- [WORK REQUIRED]
Scan the records for lines with the word "resolution", and copy every such line.

(Data items)
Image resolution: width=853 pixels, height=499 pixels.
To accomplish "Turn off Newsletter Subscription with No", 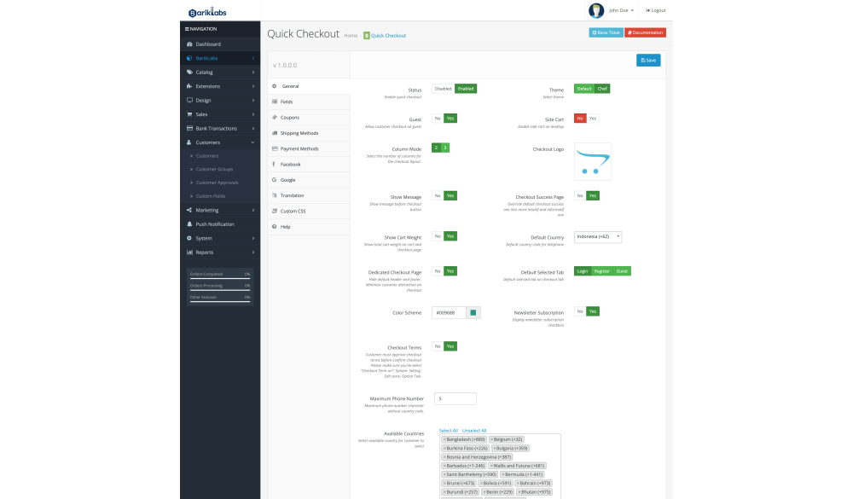I will (x=580, y=311).
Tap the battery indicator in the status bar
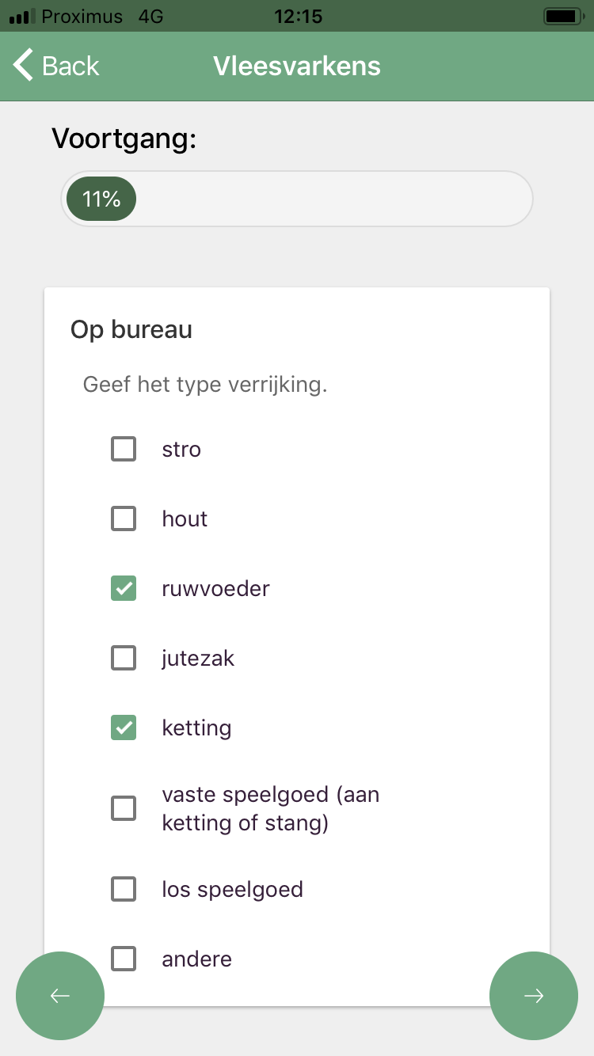The width and height of the screenshot is (594, 1056). click(x=564, y=16)
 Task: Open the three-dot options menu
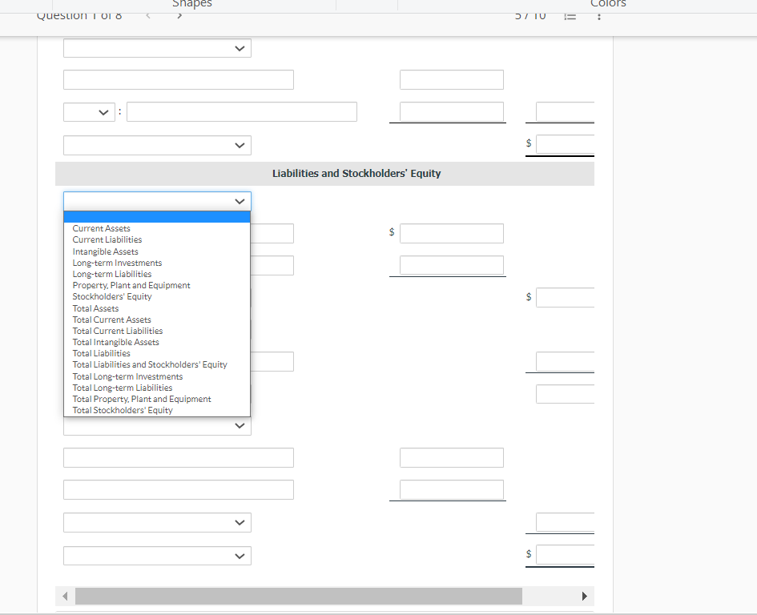(598, 17)
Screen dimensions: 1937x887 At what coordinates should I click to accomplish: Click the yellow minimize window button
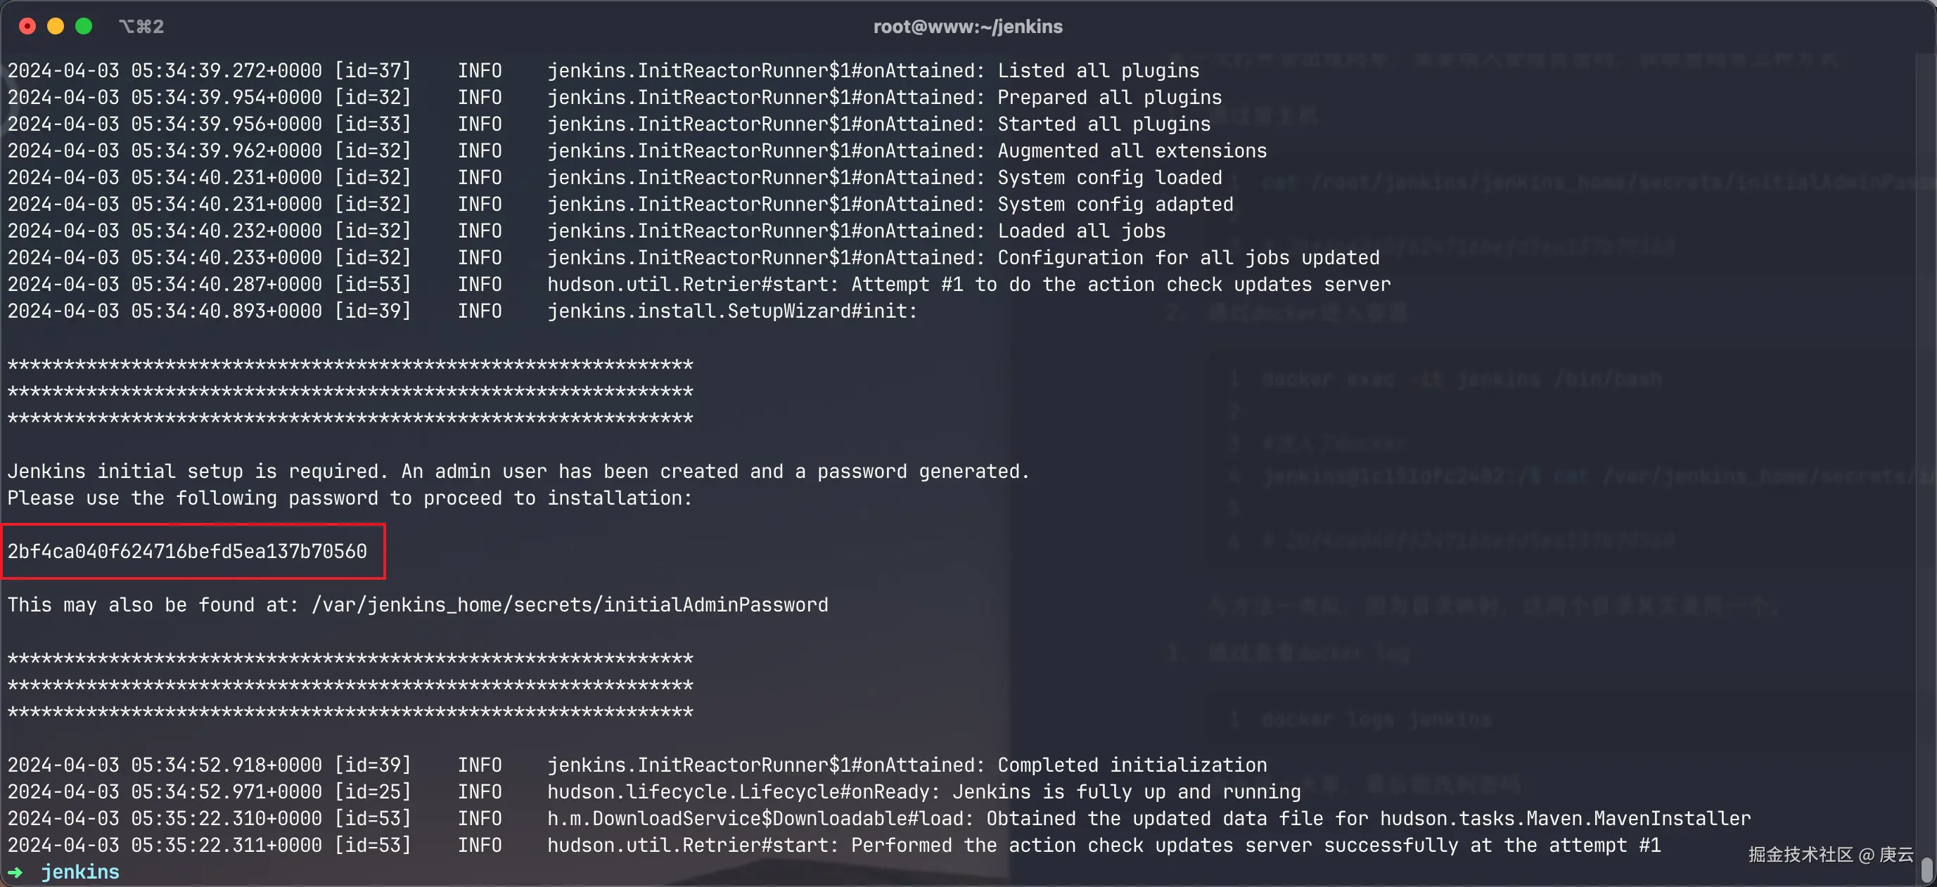(x=56, y=26)
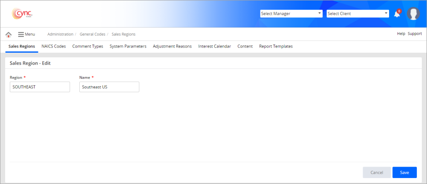
Task: Click the Help link
Action: [x=401, y=34]
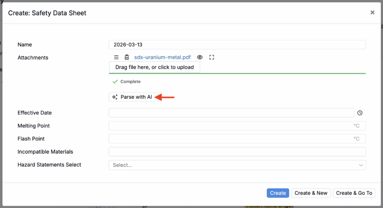This screenshot has width=383, height=208.
Task: Click the Effective Date field
Action: point(231,113)
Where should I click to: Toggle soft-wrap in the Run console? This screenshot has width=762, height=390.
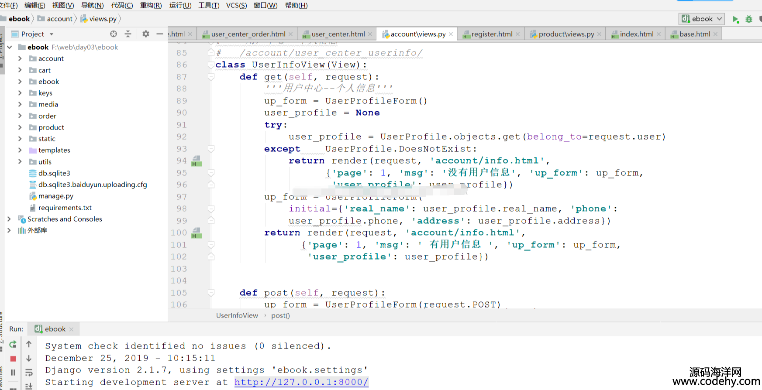(29, 373)
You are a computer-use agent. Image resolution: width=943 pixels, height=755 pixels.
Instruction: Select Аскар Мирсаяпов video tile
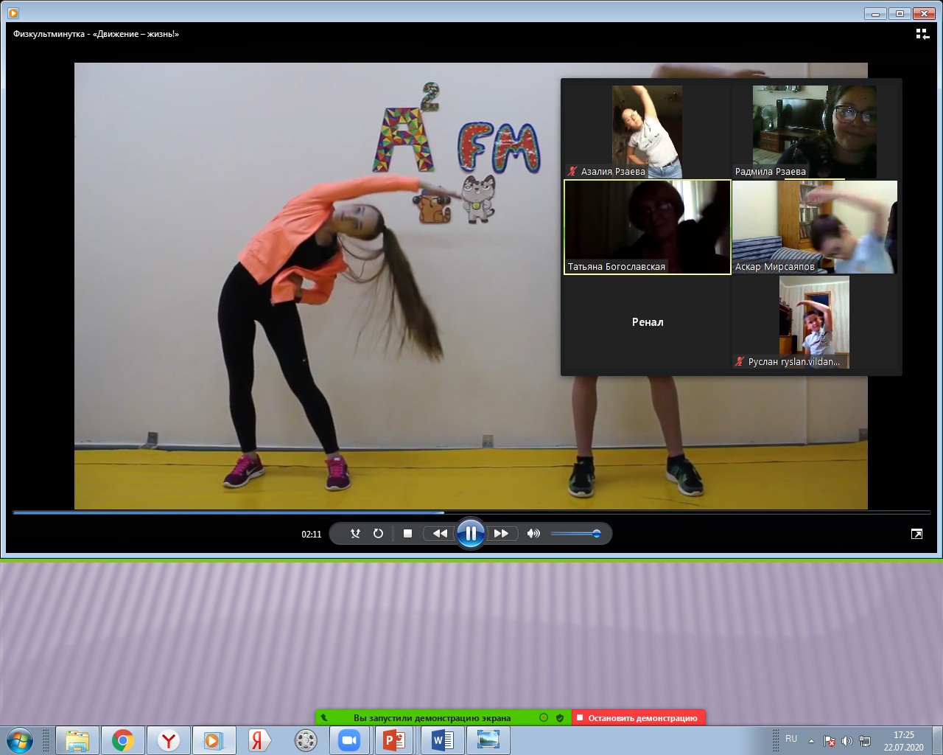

- [FINAL ANSWER]
Image resolution: width=853 pixels, height=499 pixels.
You are a computer-use agent. Image resolution: width=943 pixels, height=755 pixels.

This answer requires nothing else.